THE PROBLEM: Search the entries for the word "computer". Copy every line that holds it.

(Items from a dataset)
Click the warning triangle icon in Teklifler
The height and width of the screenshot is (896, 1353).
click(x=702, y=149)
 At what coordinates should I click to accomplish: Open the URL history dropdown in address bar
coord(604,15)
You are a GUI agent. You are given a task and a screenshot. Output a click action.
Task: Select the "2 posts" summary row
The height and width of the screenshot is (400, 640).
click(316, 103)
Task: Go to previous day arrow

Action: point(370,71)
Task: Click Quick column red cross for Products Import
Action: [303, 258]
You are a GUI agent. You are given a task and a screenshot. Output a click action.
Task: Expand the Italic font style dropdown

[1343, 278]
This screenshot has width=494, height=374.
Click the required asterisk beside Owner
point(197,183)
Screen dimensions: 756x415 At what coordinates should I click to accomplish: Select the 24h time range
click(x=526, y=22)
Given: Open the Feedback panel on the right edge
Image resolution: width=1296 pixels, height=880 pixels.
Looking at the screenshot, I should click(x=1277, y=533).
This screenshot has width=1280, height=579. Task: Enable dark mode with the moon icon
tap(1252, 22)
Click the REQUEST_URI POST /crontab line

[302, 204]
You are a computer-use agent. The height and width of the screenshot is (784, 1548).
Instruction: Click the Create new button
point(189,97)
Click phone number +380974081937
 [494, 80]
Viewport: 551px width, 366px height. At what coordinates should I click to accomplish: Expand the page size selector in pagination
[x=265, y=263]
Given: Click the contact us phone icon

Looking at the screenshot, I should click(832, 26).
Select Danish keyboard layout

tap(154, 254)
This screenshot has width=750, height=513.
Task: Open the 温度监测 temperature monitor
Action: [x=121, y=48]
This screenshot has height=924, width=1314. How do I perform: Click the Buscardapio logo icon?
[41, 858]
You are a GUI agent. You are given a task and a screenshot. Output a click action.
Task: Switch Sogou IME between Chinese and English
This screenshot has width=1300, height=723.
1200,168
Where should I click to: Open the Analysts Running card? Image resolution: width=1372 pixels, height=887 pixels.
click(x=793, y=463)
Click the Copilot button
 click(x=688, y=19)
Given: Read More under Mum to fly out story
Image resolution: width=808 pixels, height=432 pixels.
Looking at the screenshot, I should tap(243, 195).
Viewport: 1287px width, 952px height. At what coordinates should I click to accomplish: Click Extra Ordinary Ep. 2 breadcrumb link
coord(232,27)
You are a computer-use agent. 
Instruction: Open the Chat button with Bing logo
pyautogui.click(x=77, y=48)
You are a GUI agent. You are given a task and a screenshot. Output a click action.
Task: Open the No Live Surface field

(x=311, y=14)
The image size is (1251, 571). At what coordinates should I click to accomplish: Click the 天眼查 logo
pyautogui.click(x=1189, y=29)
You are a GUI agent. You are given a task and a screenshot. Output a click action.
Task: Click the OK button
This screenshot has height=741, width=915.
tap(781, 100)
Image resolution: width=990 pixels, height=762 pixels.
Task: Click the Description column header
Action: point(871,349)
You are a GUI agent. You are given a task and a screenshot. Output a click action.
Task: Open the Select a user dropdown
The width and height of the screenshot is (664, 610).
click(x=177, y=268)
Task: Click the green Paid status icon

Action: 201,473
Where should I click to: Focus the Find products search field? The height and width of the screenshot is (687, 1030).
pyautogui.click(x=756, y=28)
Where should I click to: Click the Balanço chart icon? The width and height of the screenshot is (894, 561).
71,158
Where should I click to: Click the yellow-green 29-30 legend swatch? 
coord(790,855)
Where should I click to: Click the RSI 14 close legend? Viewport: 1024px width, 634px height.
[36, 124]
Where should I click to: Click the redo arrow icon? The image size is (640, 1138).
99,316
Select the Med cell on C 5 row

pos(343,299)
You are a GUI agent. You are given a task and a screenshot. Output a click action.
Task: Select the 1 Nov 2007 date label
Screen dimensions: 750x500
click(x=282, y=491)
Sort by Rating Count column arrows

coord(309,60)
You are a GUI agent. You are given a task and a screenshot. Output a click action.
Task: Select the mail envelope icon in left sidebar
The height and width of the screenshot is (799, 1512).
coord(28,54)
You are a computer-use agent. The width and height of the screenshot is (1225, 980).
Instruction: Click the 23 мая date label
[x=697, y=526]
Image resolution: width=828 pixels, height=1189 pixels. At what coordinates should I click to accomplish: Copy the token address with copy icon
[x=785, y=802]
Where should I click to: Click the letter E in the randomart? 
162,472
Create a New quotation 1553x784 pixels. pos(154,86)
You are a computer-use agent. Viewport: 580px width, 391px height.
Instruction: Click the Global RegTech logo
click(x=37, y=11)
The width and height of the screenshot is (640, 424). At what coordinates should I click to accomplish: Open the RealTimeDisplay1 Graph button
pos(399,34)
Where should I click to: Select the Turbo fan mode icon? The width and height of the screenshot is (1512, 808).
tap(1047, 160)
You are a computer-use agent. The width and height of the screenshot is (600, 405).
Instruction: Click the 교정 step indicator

RESPONSE:
You are a computer-use agent. The height and width of the screenshot is (784, 1548).
You are a computer-use agent. 
You are a computer-use agent. The width and height of the screenshot is (1225, 980).
You are a computer-use agent. Viewport: 580px width, 391px height.
You are a computer-use agent. The width and height of the screenshot is (600, 405).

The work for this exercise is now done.